# Under the table dust extraction



## Brent Baker (Dec 24, 2010)

Hi, this is my first posting. I live in Midvale, Utah. Just getting started in wood working. I just started setting up dust extraction in my wood working area. My table router is mounted to a JessEm router lift. The fence has a dust collection port but most of the pieces end up on the floor and not much goes in the dust port. I have looked at a dust collecter at Rockler that mounts under the table called Down Under Dust Port. When I called Rockler they said they no longer carry the insert needed to mount the system to my router lift. Has anyone used the Down Under Dust Port? Does it work? Any idea where to get the needed insert? Brent


----------



## Ralph Barker (Dec 15, 2008)

Rockler is now selling the "Dust Bucket" - essentially a box with an access door and an adjustable air inlet. Looks like it mounts to the underside of the table directly.

Dust Bucket Dust Collection for Router Tables - Rockler Woodworking Tools

Alternatively, you could build your own box. (probably for less than $80)
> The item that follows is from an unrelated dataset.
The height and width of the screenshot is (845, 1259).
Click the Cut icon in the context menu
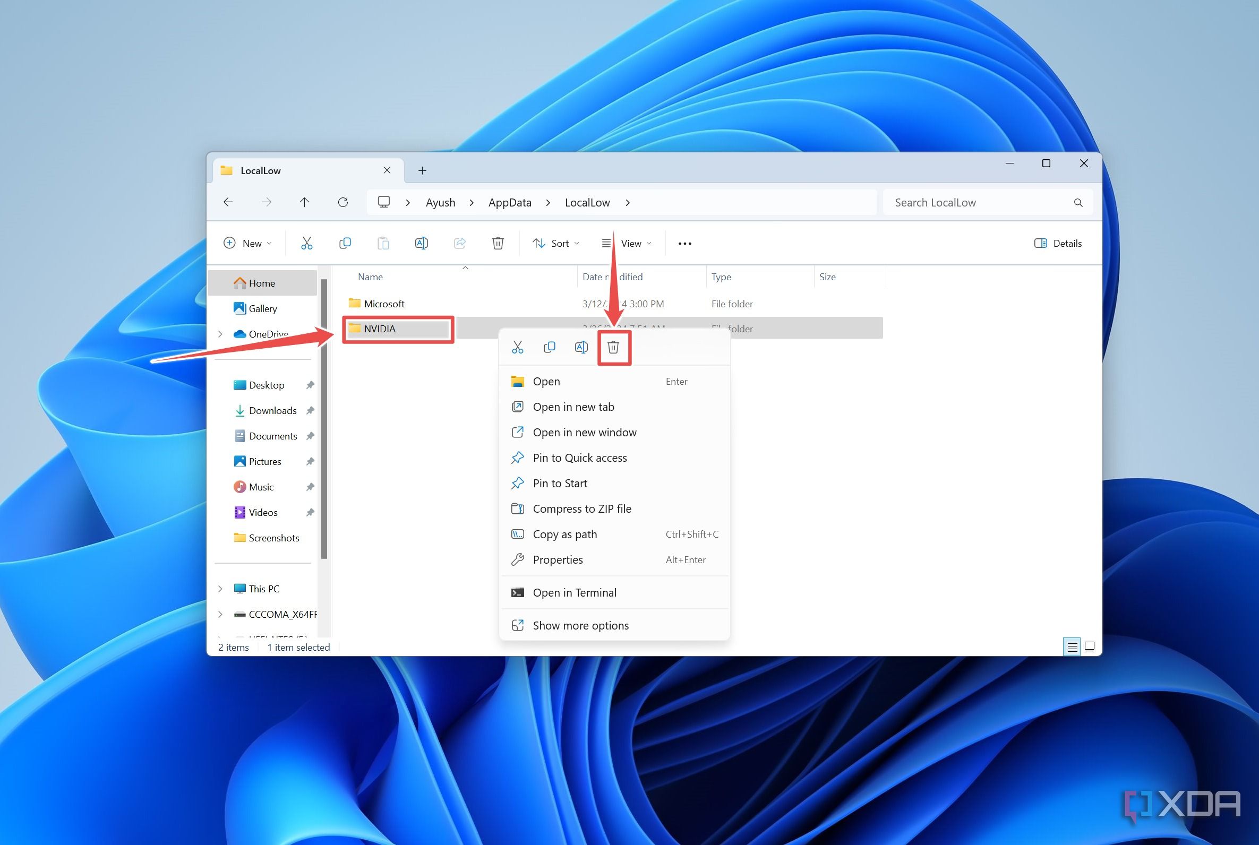pyautogui.click(x=517, y=347)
Often, the trick to getting these things to work well is balancing the volume of air intake to the suction of the vac. With a small opening in a split fence, the vac tends to get air-starved.


----------



## xplorx4 (Dec 1, 2008)

Greetings Brent and welcome to the router forum. Thank you for joining us, and remember to have fun, build well and above all be safe.


----------



## bobj3 (Jan 17, 2006)

Hi Brent

Here's a little trick that works, use a fence with a insert in the fence that's almost the same size as the bit ( like below) it will let the vac.system suck up the chips as they get cut off the stock, you don't need to replace your fence just make and use a sub.fence in 3 parts, the insert part is in the center and is held in place with the other two sides of the fence with a 10 deg.angle on all 3 parts that locks the part in place..

=======



Brent Baker said:


> Hi, this is my first posting. I live in Midvale, Utah. Just getting started in wood working. I just started setting up dust extraction in my wood working area. My table router is mounted to a JessEm router lift. The fence has a dust collection port but most of the pieces end up on the floor and not much goes in the dust port. I have looked at a dust collecter at Rockler that mounts under the table called Down Under Dust Port. When I called Rockler they said they no longer carry the insert needed to mount the system to my router lift. Has anyone used the Down Under Dust Port? Does it work? Any idea where to get the needed insert? Brent


----------